22.3 Severability. If any provision is unenforceable, the remainder remains in effect.

22.4 Headings; Interpretation. Headings are for convenience and do not affect interpretation. “Including” means “including without limitation.”

22.5 Independent Contractors. The parties are independent contractors; no agency, partnership, or joint venture is created.

22.6 U.S. Government Rights. If provided to the U.S. Government, the Services are “Commercial Items” under FAR/DFARS, and use is subject to this commercial license.

22.7 Beta/Preview Features. We may offer optional beta features “as is,” with no obligations to continue or support; Customer uses betas at its sole risk.

22.8 Public Sector / Records. If Customer is subject to public records laws, Customer is responsible for compliance; Schema Monster has no duty to host or retain records.


SCHEDULE A — LICENSING, TIERS, AND FEATURE GATING

A.1 Tiers.

  • Schema Seedling (Free): Basic fallback schema (e.g., Organization/WebSite/WebPage); manual entry; single site; no AI or advanced analytics.
  • Mighty Monster (Pro, Single Site): AI-assisted schema generation (via Customer’s OpenAI key), auto-publish mode, coverage reporting.
  • Mega Monster (Enterprise/Single Site): Full AI suite, review queue, analytics, alerts, white-label options (where available).
  • Mega Monster Multi-Site Packs (Annual): 10/25/50/100/Unlimited site activations with Mega features; activation counts enforced.

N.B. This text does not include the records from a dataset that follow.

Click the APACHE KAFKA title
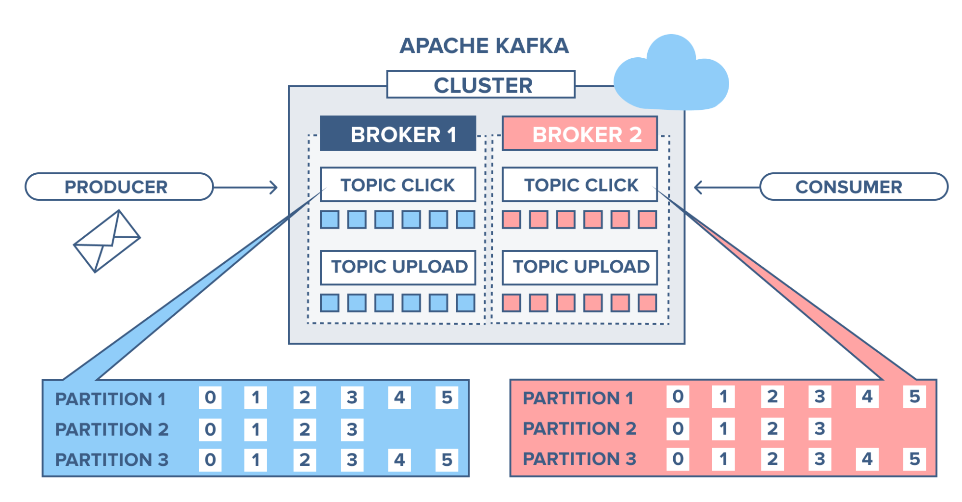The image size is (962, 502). tap(484, 46)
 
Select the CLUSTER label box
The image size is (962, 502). tap(481, 85)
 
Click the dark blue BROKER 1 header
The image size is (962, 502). tap(398, 134)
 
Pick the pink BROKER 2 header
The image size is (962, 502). tap(580, 134)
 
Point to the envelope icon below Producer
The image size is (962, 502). tap(107, 241)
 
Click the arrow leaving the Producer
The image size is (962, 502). tap(245, 187)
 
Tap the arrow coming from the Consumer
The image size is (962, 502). tap(727, 187)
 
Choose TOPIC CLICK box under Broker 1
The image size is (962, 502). tap(398, 185)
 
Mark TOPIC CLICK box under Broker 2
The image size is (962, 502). tap(580, 185)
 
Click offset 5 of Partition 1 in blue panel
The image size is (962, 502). tap(447, 398)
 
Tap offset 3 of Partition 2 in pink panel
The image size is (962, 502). tap(820, 428)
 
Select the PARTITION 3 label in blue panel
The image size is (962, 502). tap(112, 460)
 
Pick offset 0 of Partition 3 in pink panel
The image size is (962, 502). tap(678, 459)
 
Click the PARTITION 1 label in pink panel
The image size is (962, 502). tap(578, 398)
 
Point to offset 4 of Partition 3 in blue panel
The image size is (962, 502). tap(399, 460)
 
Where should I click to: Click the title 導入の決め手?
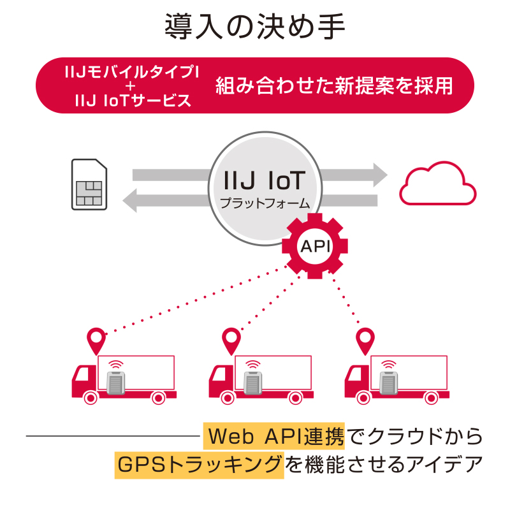(x=255, y=27)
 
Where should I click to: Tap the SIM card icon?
(x=89, y=184)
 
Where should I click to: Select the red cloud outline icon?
(x=437, y=186)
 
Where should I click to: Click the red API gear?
(x=315, y=245)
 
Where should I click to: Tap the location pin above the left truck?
(x=96, y=340)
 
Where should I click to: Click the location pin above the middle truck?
(x=230, y=340)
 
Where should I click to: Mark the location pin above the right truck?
(x=365, y=340)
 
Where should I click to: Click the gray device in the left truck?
(x=115, y=383)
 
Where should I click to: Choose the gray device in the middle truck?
(x=253, y=383)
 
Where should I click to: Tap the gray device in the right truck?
(x=389, y=383)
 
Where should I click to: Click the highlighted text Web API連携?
(x=274, y=437)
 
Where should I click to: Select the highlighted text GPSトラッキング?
(x=199, y=464)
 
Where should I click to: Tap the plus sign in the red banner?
(x=132, y=86)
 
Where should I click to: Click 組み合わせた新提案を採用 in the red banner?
(x=334, y=85)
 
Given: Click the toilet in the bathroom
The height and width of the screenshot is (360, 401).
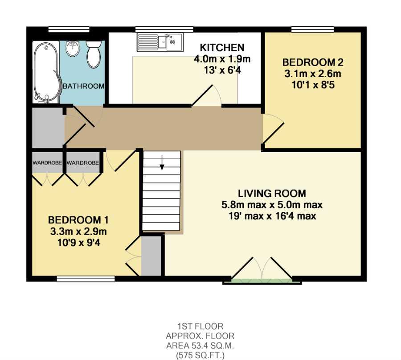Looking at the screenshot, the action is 94,54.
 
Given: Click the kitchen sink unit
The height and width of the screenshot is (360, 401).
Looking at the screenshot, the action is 160,42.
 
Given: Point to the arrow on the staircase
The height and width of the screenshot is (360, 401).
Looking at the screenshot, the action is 162,162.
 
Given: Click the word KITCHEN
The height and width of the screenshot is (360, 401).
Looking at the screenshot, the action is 222,48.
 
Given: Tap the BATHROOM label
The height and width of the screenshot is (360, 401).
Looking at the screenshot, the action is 84,86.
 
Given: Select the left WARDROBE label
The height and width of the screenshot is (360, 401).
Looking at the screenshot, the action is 47,162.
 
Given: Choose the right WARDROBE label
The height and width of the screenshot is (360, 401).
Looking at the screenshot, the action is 82,162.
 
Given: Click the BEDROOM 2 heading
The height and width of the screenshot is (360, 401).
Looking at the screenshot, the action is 313,62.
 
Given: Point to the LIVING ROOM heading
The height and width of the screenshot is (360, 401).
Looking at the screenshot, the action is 272,193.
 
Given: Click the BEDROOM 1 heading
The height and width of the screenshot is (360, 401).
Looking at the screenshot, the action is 78,220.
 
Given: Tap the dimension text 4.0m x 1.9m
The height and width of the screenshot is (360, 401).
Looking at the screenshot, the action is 222,59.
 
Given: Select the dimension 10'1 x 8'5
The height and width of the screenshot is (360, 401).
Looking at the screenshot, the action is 313,85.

A.2 Gating. Access to certain endpoints (e.g., AI generation) requires an active tier supporting such features. Attempting to access gated features without entitlement may result in errors, suspension, or license revocation.

A.3 Developer Demo License. A non-production developer/demo license may be provided at Schema Monster’s discretion. Any such license is revocable and for testing only.


SCHEDULE B — PROFESSIONAL SERVICES TERMS (OPTIONAL)

B.1 Engagement & Scope. Professional Services (configuration, training, audits) are provided if purchased, under an SOW or Order specifying scope, fees, and milestones.

B.2 Customer Dependencies. Customer will provide access to relevant environments, stakeholders, and information. Schedule impacts or additional costs resulting from delays or unavailability of Customer resources may require change orders or fee adjustments.

B.3 Acceptance. If an SOW specifies acceptance, Customer must test or review within the acceptance period; otherwise Deliverables are deemed accepted. We will address documented non-conformities in a commercially reasonable time.

B.4 Travel & Expenses. Reasonable, pre-approved, out-of-pocket expenses are reimbursable per the SOW or Order.


SCHEDULE C — COMPLIANCE STATEMENTS & THIRD-PARTY POLICIES

C.1 Privacy; Minimal Processing. Schema Monster follows a data minimization approach. We do not store Customer’s website content, schema, AI prompts, or AI outputs. Limited account/billing data is handled as per our Privacy Policy.

C.2 Payment Processing (Stripe). All payments are processed by Stripe.

C.3 OpenAI. AI features are accessible only via Customer’s OpenAI account.

C.4 Search Engine Policies. Customer is solely responsible for compliance with search engine structured data policies (e.g., Google). Schema Monster does not guarantee rich results or specific rankings.


PLAIN-ENGLISH SUMMARY (NON-CONTRACTUAL)

  • You run Schema Monster locally on your WordPress site.
  • You bring your own OpenAI account and pay OpenAI directly; we never see your prompts or outputs.
  • Stripe handles billing; we don’t store your card data.
  • No refunds (except at our sole discretion). Cancel before renewal to avoid the next charge.
  • We don’t promise rankings or rich results. You’re responsible for your WordPress environment, configuration, and compliance.
  • Wyoming law; disputes in Wyoming courts; no class actions; no jury trial.